━━━ MATERIAL FOR THIS TASK

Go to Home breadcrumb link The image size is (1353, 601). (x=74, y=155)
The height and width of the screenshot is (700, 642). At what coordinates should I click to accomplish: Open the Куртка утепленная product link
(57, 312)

━━━━━━
━━━ MATERIAL FOR THIS TASK

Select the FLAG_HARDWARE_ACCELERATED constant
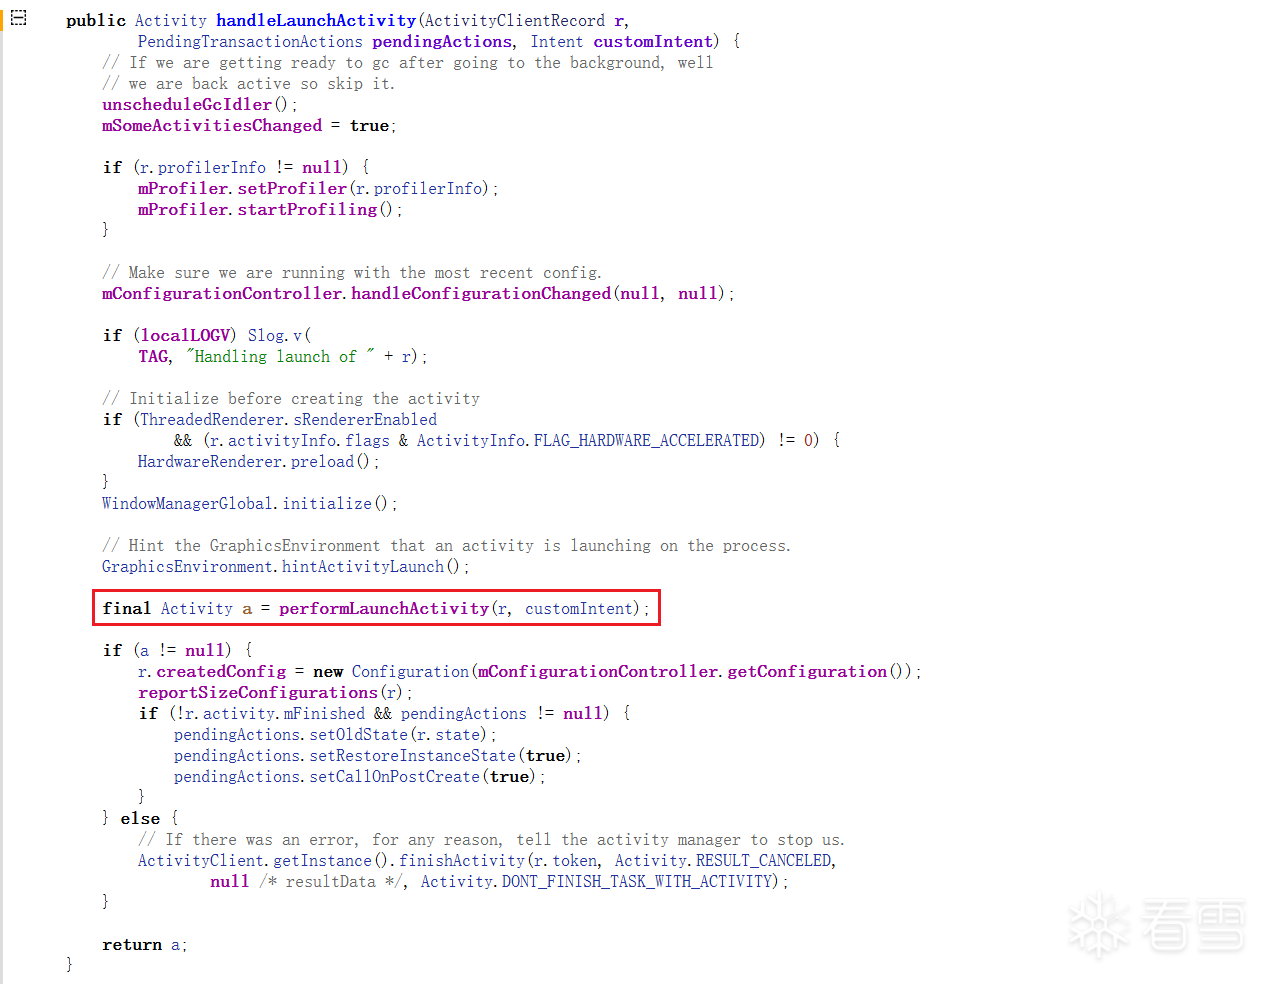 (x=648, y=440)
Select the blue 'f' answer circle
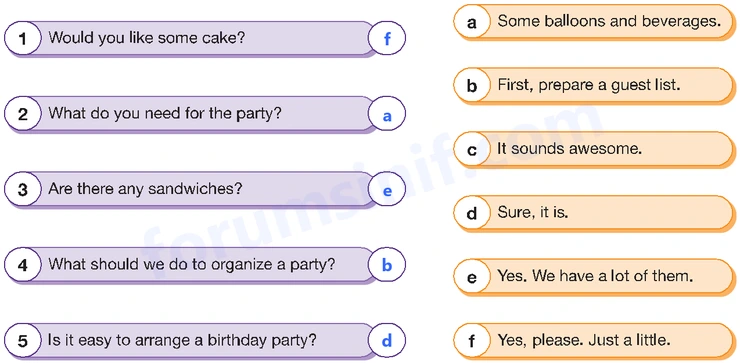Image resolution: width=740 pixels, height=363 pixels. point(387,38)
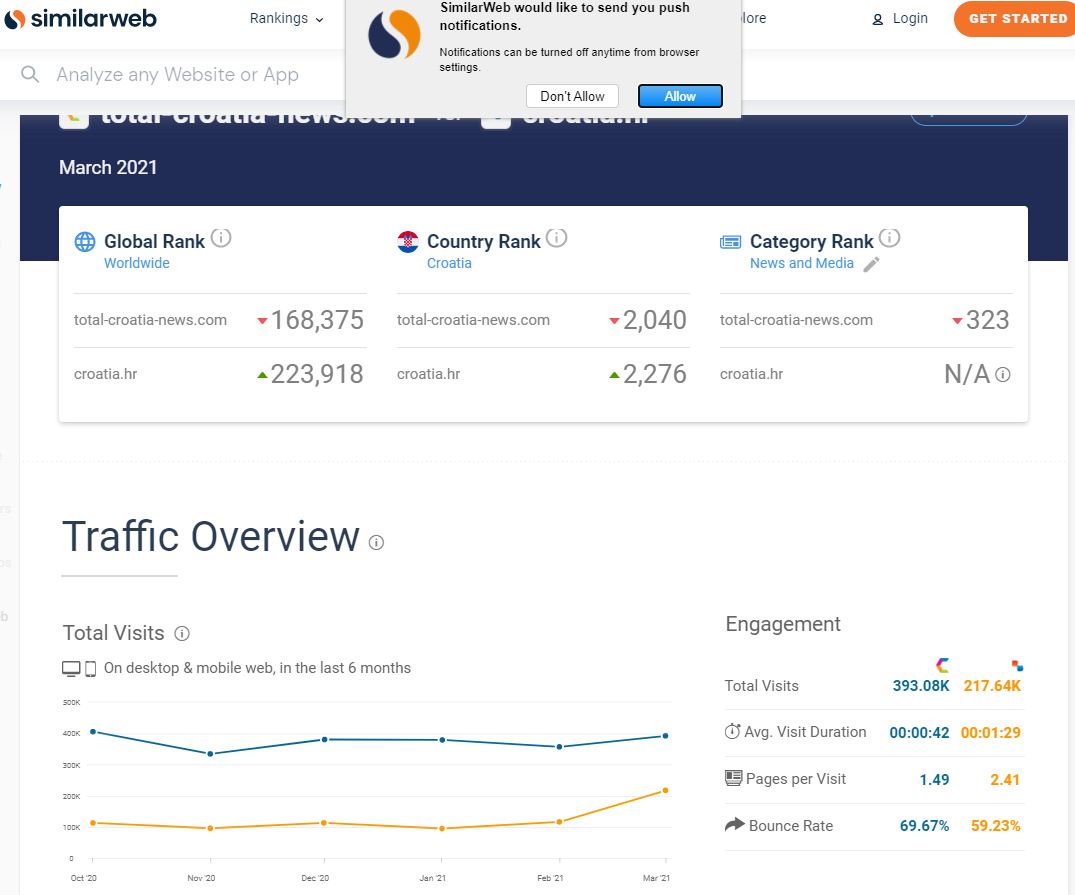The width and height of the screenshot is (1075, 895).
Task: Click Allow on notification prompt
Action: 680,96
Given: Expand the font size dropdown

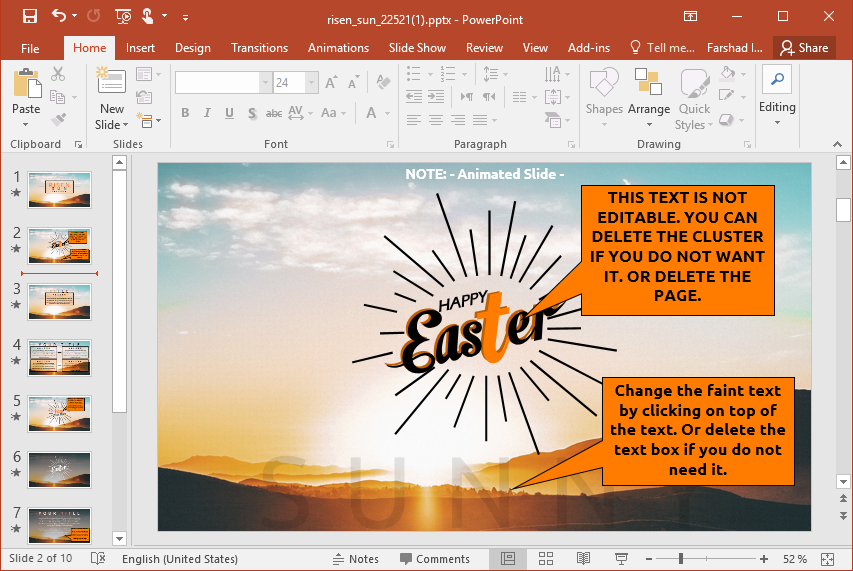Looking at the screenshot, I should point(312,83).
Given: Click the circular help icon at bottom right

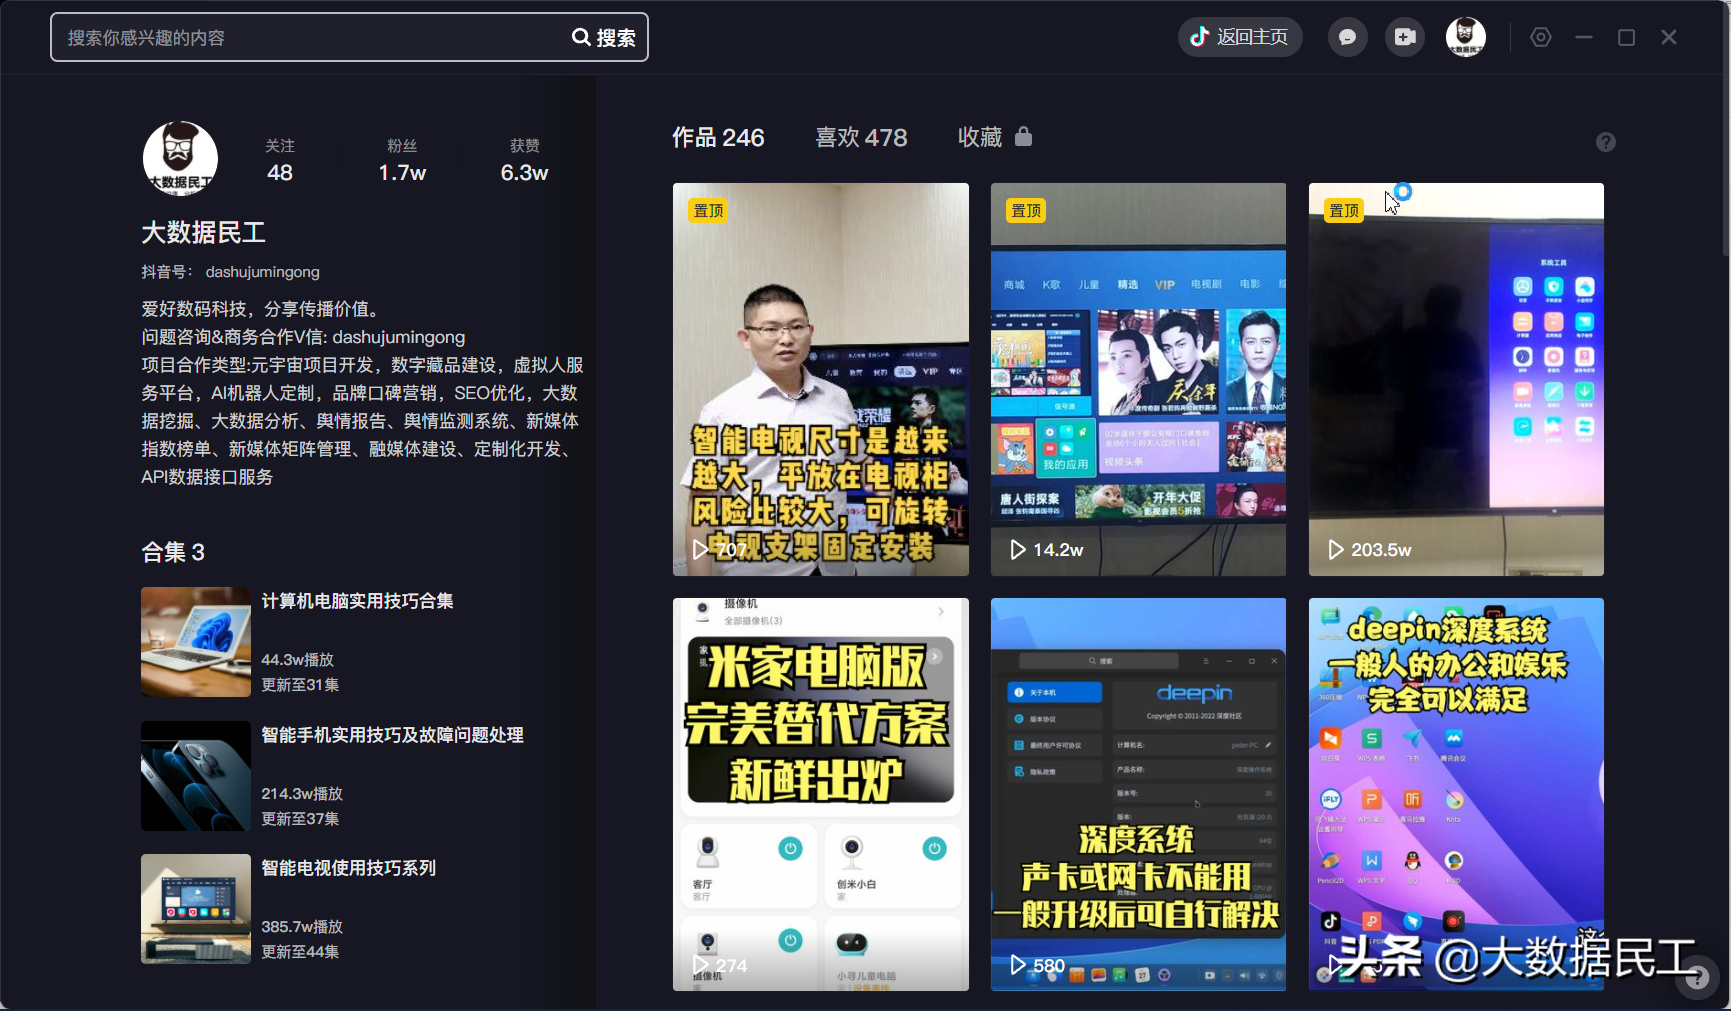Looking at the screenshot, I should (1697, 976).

━━━━━━
━━━ MATERIAL FOR THIS TASK

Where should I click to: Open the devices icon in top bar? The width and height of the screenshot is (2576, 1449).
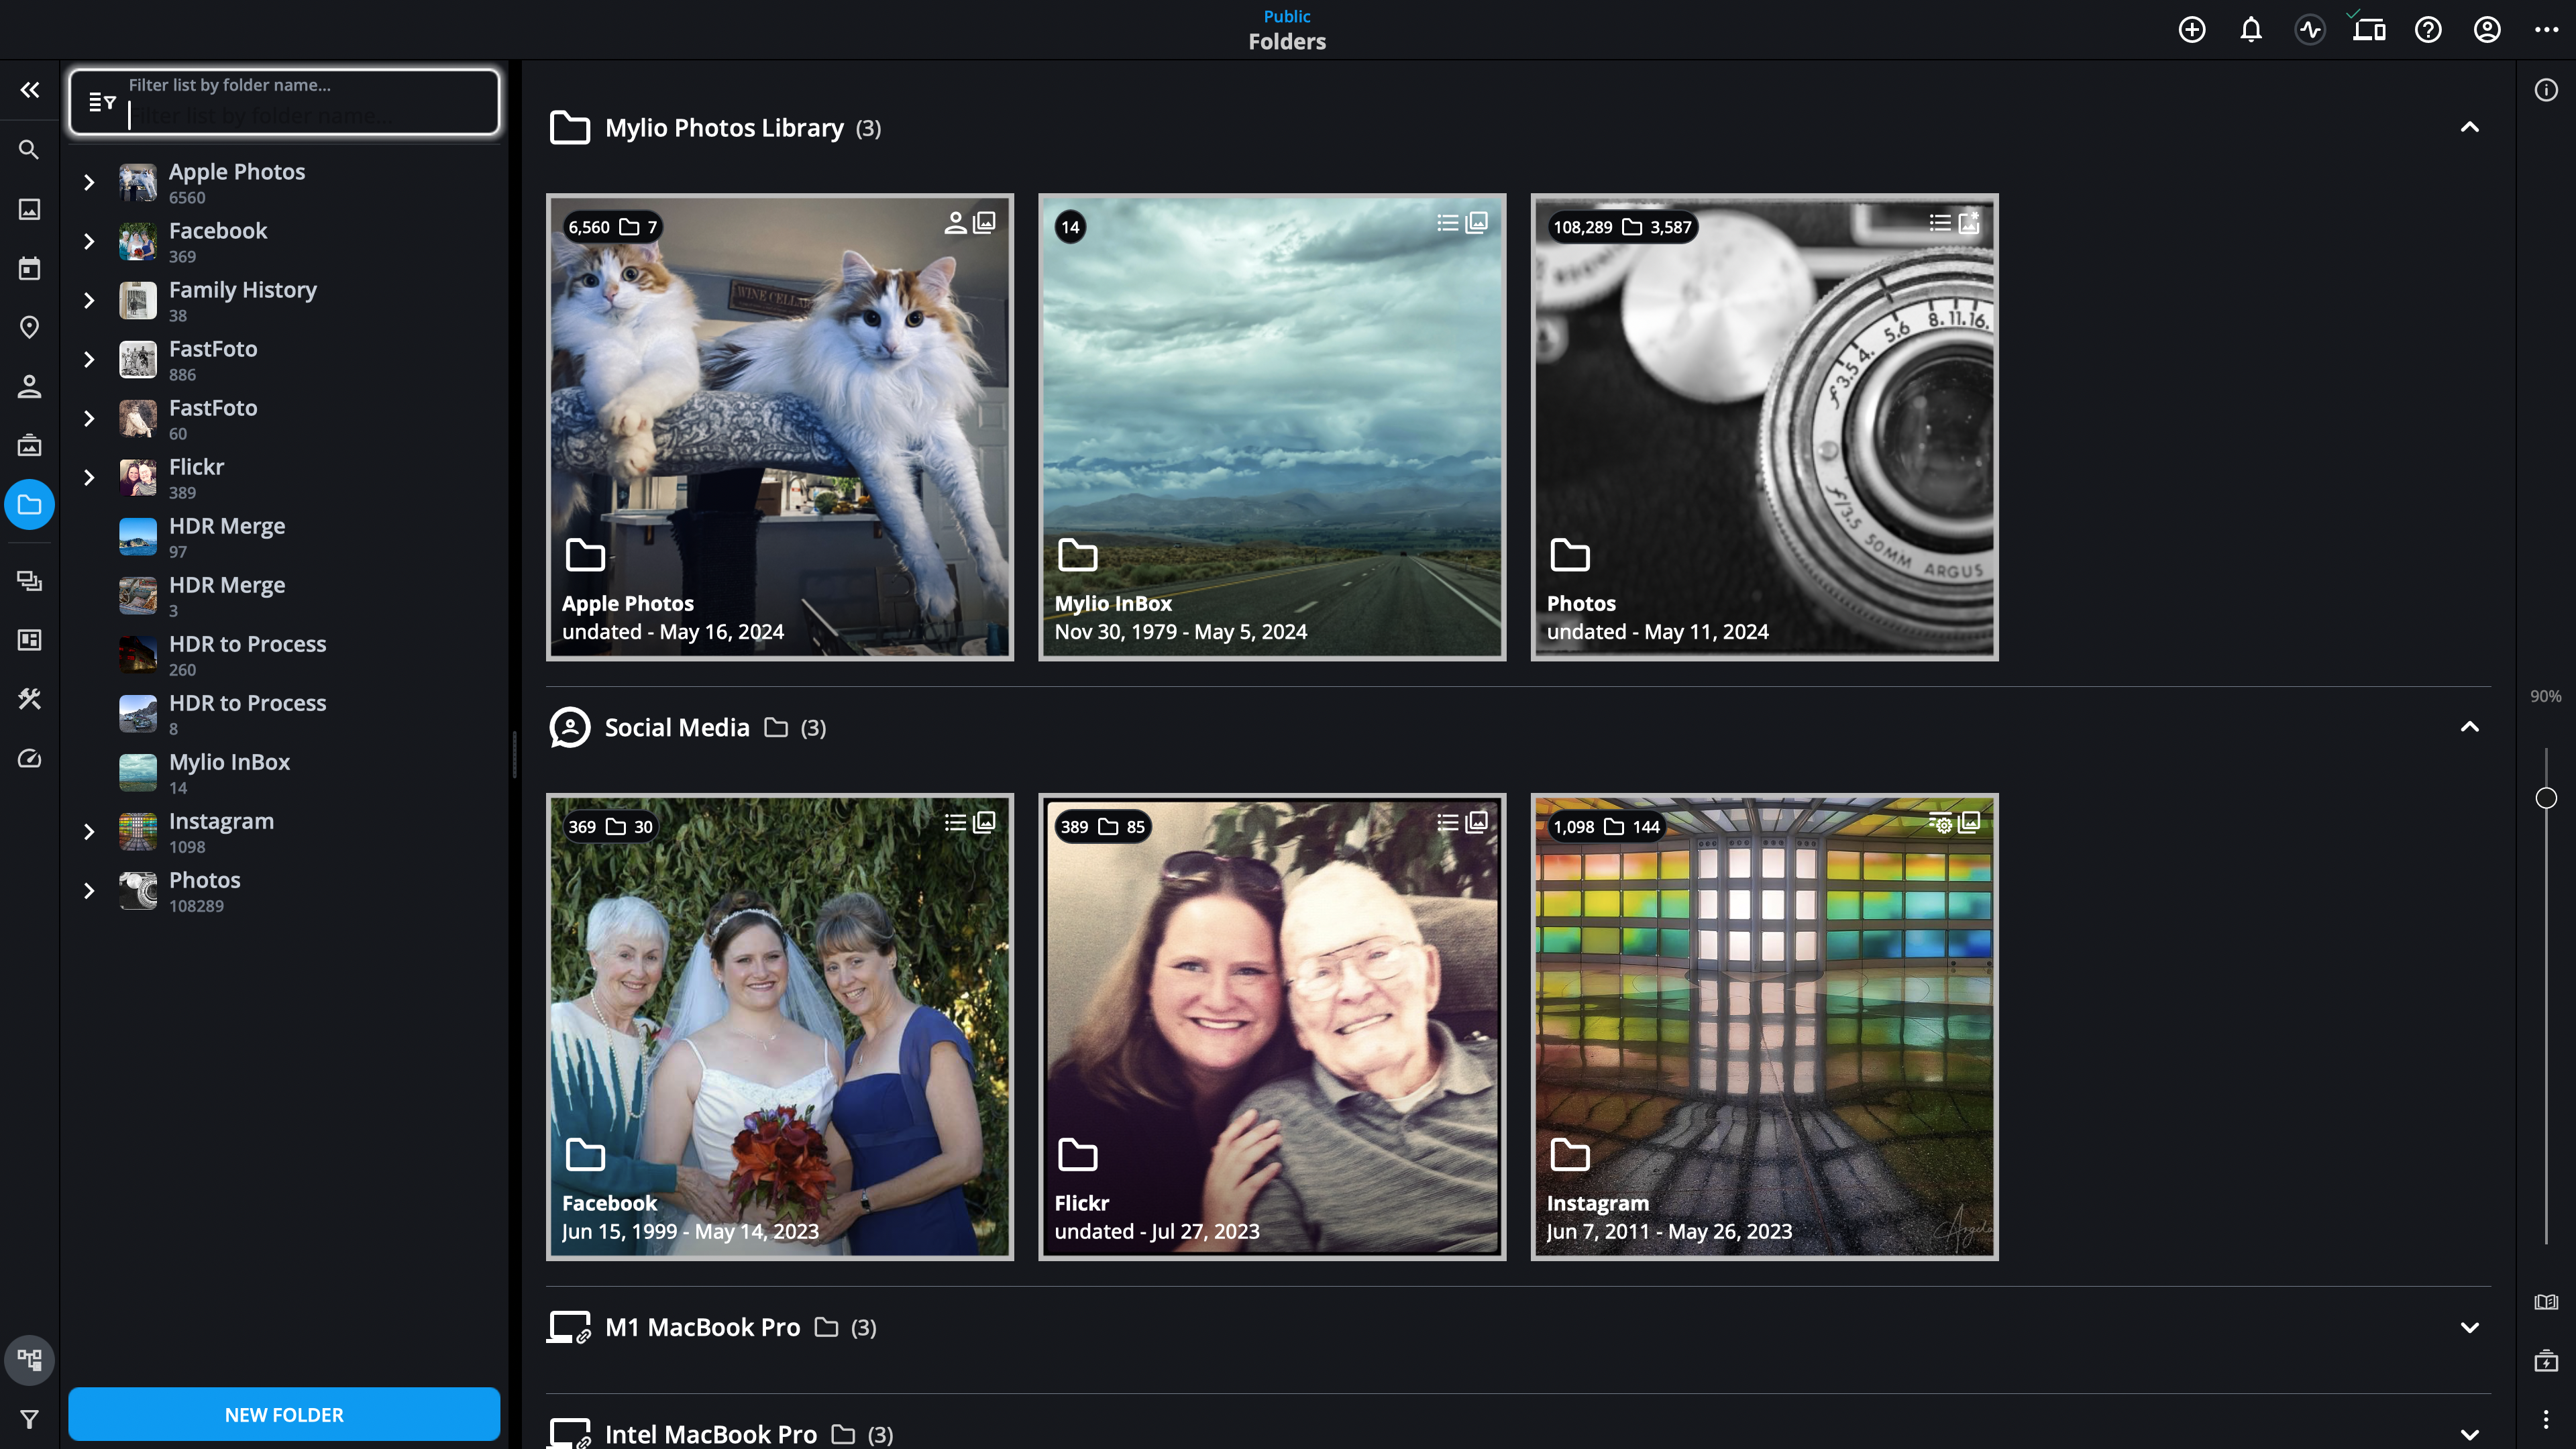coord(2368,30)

━━━━━━

Rewrite the material starting at the line containing "Given: Click the" and ending at the line containing "Looking at the screenshot, I should (1697, 976).", replacing "circular help icon" with "round help button" and keeping everything else the same. Leave the pictures out.

Given: Click the round help button at bottom right

Looking at the screenshot, I should (1697, 976).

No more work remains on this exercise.